The previous staff report said the city would endorse the province’s priorities if their questions were answered in discussion with the province.
The staff recommendations come on the heels of the provincial budget which outlines a $28 billion transit plan that added several stops to the relief line.
The report, which council has yet to vote on, says an assessment of the proposed changes would include cost analysis, scheduling, and operational and network impacts. The commercial and technical merits of the changes would also be examined.
Mayor John Tory reiterated the re-allocation of funds would be contingent upon having the assessment completed.
When asked, Tory called the proposed Ontario Line “fundamentally different” from the city proposed downtown relief line. “There are huge numbers of unanswered questions about the operational details, about governance, about financing, about technology, and those must be answered.”
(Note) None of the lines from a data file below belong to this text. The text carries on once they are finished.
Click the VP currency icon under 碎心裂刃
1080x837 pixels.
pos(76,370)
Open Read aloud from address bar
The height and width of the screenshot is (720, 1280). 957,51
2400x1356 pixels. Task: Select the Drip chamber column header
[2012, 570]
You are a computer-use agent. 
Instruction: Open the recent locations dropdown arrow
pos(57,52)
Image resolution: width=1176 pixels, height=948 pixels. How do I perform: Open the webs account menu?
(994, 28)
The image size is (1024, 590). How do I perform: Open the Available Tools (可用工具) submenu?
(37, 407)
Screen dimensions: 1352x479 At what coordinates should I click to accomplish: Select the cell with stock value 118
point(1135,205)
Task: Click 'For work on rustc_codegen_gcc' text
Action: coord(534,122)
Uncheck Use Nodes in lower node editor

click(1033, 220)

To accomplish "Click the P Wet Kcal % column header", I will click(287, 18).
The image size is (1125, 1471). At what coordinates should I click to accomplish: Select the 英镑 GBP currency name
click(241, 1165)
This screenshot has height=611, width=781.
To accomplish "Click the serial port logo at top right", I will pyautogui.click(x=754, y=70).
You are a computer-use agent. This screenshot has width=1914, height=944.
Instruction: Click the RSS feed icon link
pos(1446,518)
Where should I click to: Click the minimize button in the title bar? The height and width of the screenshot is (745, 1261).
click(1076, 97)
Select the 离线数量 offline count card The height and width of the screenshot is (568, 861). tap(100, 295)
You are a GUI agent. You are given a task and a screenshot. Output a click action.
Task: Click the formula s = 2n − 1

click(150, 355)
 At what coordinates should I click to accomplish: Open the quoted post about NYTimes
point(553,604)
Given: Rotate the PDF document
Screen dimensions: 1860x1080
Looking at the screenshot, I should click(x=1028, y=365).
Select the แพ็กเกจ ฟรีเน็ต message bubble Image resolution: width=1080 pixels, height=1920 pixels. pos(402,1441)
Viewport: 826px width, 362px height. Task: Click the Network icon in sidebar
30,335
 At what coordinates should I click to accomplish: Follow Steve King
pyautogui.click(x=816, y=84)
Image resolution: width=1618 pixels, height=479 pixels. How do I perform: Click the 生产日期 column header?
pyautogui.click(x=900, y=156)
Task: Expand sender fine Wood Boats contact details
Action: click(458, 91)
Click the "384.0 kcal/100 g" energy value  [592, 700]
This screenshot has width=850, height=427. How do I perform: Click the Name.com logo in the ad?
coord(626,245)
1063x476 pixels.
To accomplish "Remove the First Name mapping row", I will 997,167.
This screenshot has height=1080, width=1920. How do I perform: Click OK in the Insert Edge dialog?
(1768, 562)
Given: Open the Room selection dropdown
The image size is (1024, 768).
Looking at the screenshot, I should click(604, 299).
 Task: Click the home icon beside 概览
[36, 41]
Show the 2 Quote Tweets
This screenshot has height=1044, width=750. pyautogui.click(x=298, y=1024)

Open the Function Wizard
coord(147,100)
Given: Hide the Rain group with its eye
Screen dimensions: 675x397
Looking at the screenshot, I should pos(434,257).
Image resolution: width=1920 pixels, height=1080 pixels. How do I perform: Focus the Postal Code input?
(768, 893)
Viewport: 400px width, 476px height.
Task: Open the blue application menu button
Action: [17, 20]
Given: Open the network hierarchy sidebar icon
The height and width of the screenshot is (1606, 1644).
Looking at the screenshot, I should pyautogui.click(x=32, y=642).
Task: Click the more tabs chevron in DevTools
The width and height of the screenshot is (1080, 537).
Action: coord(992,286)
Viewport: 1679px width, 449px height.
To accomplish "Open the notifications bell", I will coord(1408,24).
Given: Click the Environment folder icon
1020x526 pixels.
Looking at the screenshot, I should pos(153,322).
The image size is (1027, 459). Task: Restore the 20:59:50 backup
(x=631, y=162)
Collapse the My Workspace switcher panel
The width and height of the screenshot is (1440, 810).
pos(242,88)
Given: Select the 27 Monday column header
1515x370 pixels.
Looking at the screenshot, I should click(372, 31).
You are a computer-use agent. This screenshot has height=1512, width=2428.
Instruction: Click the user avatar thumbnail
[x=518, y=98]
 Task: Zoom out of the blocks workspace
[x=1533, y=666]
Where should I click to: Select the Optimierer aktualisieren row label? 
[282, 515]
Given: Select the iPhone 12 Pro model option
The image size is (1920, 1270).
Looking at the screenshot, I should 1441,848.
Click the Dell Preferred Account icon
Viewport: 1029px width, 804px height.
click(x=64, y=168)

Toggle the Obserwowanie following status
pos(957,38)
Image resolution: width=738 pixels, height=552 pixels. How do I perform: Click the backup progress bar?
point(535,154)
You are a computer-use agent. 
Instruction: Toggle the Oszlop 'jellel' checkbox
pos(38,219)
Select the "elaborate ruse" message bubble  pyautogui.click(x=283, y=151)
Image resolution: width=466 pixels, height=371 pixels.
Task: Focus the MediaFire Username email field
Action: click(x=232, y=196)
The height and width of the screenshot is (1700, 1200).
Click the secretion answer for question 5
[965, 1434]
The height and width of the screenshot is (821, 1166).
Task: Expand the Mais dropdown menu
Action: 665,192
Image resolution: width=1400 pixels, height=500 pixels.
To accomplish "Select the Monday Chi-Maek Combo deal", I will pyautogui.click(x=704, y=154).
“We have said ‘we should go to the table and find out if this is in some way better than the relief line we proposed.’ Is the technology better? Is it going to be cheaper,” Tory adds.
The Relief Line South project has already used $15.4 million in funds and continued work will cost around $3.6 million per month. But, since the province’s design uses a different technology, build and contracting methodology, staff are recommending the city ask for reimbursement for any sunk costs.
They also propose asking the province for support to complete an assessment on the implications of a change at this stage in the project.
Staff also note to discuss with the province the impact of the $1.1 billion lost in gas tax funding over the next 10 years. Toronto had planned to pour $585 million into the TTC state of good repair program.
The provincial budget announcement Tory said he was “incredibly disappointed” in the broken campaign promise. He added Tuesday they will be discussing with the province about what other plans they might have to make up for that money.